Harsh Goenka, RPG Group

From A Purely Financial Point Of View, The Massive Bids For IPL Franchises Don’t Make Sense. It’s The ‘Ego Quotient’ That’s Driving Up Valuations, Writes Harsh Goenka
By: RPG Comm
 
July 30, 2010 - PRLog -- “Price is what you pay, value is what you get,” wrote the fabled investor Warren Buffett, popularly known as Oracle of Omaha, in his annual letter to his shareholders some years ago. Buffett’s statement holds true for commercial transactions of any kind and when applied to the current state of affairs of the Indian Premier League it takes on an ominous resonance.  

The foundations of the current mess don’t lie in the inflated egos, wild allegations and counter allegations of financial misconduct alone. That would be an oversimplification of matters. An important question that needs to be asked at this juncture is whether IPL has dug itself into a hole thanks to a greed- driven, bloated financial estimation of itself, or what as some in the world of business would term as valuations based on irrational exuberance. Would IPL have been spared the blushes if the financial stakes during the second round of franchise auctions had not been raised to the levels of around $370 million? Would a relatively poorer, yet cleaner IPL model have helped long-term sustainability and profitability? Several teams in IPL seem to have nebulous ownership structures. Are some of the owners with less-than-squeaky-clean antecedents in the game to ride the shortterm valuation gravy train? IPL raises several uncomfortable questions, and it’s absolutely vital for all stakeholders, including investors and the paying public, to have greater clarity and understanding of its finances.  

At the best of times, putting a price tag on even the most conventional businesses and brands is fraught with risks, which is perhaps the reason why investment bankers and consultants are paid the kind of money they are! In the business of sports, that task becomes trickier given the fact that there are so many more intangibles. When the likes of Mukesh Ambani and Vijay Mallya forked out in excess of $111 million (Rs 500 crore) for the Mumbai and Bangalore teams, respectively, what were they getting in return? At the time, IPL was an untested model. Franchisees were essentially buying the branding and participation licences for teams based in their city, with a promise of profitability sometime in the future.  

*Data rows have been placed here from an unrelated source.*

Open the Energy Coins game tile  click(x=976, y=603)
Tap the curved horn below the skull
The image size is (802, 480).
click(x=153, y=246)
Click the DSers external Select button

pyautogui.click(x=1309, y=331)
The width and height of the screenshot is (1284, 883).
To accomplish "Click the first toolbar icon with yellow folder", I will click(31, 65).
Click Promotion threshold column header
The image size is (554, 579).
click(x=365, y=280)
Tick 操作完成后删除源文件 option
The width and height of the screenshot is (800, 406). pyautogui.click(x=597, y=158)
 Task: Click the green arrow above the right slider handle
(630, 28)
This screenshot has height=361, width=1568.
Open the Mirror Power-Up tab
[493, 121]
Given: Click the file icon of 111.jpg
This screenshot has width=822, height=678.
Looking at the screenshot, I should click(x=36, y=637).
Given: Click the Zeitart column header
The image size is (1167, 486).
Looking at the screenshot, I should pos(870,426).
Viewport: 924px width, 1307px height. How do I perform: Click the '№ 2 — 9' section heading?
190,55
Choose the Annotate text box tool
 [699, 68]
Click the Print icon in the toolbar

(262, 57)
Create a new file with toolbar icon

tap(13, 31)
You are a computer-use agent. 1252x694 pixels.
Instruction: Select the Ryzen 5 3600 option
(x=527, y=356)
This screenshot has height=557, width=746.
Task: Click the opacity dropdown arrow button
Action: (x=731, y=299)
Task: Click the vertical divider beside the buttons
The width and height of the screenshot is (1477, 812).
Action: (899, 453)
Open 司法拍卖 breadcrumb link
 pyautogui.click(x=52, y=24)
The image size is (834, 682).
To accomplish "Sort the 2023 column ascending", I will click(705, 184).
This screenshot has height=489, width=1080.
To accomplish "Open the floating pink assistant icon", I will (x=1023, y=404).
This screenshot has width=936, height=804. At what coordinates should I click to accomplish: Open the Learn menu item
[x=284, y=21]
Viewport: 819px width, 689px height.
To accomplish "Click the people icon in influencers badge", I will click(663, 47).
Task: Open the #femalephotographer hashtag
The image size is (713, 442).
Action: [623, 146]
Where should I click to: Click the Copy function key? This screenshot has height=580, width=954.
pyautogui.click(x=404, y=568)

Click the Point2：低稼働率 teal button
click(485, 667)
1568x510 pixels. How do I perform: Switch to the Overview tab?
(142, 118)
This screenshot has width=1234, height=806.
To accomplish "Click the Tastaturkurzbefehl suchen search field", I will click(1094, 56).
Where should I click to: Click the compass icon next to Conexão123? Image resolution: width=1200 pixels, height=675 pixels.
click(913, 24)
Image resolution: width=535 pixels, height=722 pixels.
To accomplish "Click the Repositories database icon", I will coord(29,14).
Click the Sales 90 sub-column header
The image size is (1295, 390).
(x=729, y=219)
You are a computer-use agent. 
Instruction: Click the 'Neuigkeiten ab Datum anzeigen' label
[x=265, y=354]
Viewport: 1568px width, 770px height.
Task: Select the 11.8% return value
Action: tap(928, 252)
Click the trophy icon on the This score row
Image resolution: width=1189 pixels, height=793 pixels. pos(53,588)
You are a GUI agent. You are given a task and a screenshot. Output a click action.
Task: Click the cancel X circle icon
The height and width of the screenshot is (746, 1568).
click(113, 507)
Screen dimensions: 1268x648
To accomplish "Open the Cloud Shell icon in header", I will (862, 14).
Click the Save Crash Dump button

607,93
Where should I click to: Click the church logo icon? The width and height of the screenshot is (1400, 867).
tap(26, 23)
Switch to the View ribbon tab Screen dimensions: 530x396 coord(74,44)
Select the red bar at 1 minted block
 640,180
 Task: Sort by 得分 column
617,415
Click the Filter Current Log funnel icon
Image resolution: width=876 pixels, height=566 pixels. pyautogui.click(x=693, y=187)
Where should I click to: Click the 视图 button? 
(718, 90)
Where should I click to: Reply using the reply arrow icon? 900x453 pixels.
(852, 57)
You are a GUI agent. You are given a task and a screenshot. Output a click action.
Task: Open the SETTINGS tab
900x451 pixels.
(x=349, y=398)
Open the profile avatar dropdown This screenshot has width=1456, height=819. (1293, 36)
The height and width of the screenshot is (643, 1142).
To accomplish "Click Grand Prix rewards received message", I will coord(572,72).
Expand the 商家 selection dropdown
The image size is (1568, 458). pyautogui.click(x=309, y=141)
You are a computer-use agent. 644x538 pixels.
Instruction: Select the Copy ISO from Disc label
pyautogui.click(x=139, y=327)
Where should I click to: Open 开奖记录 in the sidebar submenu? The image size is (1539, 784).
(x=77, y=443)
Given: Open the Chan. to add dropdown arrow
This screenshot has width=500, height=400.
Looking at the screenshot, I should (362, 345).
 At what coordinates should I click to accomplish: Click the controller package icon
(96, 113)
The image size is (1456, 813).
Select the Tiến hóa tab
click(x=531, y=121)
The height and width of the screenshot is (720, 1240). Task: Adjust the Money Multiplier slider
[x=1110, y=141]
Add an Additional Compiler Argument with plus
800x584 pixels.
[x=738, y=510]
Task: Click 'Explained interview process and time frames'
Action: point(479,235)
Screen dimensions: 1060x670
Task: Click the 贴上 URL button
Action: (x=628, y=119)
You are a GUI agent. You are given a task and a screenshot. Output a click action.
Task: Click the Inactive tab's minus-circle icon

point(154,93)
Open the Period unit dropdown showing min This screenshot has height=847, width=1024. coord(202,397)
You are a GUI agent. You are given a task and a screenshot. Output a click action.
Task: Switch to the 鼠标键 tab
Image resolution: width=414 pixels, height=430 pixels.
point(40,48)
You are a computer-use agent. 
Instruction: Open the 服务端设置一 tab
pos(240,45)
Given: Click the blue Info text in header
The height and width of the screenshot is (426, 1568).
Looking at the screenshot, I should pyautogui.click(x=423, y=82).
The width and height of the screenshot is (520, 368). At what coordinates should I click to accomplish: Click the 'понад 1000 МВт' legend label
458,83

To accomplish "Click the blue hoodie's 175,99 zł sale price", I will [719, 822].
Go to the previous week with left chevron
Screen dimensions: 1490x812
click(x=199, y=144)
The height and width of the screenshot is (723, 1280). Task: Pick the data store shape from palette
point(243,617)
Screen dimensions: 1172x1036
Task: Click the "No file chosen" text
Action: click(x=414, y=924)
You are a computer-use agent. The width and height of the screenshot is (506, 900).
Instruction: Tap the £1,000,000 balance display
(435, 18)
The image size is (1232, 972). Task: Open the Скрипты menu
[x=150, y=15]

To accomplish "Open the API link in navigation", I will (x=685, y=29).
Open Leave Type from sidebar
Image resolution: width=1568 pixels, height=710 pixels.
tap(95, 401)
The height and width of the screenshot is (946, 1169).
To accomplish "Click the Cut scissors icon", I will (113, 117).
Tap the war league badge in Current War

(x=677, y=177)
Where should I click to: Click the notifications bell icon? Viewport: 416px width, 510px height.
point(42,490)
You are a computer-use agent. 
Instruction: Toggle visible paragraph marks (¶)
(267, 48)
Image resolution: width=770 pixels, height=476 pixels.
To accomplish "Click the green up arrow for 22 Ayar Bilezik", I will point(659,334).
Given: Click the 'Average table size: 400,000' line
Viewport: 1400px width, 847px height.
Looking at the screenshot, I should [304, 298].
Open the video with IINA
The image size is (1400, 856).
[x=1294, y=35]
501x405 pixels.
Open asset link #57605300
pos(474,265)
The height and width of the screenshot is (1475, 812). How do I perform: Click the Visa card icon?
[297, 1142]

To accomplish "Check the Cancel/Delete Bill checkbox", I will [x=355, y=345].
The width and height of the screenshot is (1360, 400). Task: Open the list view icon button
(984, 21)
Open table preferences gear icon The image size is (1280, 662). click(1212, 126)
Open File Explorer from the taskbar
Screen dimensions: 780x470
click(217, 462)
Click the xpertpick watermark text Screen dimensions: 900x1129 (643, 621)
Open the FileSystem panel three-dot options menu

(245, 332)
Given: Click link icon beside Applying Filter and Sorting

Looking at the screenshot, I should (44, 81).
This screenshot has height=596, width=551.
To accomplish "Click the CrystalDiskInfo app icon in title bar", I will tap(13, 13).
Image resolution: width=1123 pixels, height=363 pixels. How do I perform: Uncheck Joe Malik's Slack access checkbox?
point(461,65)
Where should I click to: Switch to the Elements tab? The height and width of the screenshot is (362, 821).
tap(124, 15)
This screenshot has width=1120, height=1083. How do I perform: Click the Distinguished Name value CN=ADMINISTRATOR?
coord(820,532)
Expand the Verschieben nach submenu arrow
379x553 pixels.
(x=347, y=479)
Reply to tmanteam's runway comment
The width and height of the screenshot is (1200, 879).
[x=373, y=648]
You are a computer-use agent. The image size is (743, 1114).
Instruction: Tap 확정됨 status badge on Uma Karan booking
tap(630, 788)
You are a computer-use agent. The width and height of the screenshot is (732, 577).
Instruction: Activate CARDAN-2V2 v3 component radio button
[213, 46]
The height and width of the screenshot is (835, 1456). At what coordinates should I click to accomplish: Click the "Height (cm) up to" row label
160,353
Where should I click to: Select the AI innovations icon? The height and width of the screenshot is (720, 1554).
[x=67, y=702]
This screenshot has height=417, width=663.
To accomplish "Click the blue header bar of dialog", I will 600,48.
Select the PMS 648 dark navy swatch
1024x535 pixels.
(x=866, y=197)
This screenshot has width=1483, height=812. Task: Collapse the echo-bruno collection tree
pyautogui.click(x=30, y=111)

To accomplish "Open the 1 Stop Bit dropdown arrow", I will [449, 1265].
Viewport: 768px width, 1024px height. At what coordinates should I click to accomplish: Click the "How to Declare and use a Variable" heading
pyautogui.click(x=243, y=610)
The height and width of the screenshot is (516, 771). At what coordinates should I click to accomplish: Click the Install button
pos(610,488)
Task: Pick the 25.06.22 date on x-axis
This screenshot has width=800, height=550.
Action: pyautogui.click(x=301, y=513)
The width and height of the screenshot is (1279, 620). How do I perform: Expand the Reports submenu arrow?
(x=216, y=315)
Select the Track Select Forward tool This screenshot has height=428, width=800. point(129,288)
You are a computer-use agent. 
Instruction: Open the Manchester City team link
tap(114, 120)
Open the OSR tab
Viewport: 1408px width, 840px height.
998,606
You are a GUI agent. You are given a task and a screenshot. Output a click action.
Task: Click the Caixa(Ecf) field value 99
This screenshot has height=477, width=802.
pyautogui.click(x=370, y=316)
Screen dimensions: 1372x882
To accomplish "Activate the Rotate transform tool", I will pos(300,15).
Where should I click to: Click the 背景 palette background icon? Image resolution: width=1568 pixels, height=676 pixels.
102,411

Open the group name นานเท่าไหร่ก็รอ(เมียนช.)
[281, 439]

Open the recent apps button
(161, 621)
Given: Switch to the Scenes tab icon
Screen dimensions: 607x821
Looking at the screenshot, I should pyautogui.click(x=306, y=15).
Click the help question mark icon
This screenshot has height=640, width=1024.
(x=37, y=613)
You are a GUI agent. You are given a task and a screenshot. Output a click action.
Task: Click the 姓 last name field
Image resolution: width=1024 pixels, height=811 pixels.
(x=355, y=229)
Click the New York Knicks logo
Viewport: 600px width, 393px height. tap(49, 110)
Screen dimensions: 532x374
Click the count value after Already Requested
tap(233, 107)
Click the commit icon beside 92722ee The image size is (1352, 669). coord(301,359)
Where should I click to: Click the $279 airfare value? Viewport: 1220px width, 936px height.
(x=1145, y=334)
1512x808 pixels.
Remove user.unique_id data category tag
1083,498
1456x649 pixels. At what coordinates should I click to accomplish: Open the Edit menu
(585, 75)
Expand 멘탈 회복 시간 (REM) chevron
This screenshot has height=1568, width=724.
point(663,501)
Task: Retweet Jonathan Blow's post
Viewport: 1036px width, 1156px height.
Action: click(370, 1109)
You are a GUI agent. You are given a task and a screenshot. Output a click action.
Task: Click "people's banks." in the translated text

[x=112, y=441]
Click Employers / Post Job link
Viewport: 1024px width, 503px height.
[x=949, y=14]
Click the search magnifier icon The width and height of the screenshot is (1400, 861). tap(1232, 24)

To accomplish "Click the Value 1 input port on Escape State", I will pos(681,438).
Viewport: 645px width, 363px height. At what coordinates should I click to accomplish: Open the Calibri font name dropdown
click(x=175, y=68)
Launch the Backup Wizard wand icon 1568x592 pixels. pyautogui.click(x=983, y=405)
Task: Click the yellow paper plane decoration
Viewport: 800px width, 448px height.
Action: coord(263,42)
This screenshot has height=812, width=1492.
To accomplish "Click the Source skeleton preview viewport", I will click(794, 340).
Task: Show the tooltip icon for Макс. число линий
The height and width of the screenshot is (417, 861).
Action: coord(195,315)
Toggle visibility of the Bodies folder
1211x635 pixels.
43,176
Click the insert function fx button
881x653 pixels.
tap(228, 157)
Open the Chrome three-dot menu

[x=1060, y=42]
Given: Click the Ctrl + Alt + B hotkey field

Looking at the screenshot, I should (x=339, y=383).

To put things in perspective, in 2006, Randy Lerner, an American businessman who owns the NFL team Cleveland Browns, purchased Aston Villa, the fourth most successful club in English football with a 135-year history, for $115 million—or roughly the same amount his Indian counterparts spent in IPL. Lerner’s acquisition bought him a readymade fan base (Aston Villa is the biggest club in English midlands), an established tradition and tangible assets that included nearly $50 million worth of real estate in Birmingham.  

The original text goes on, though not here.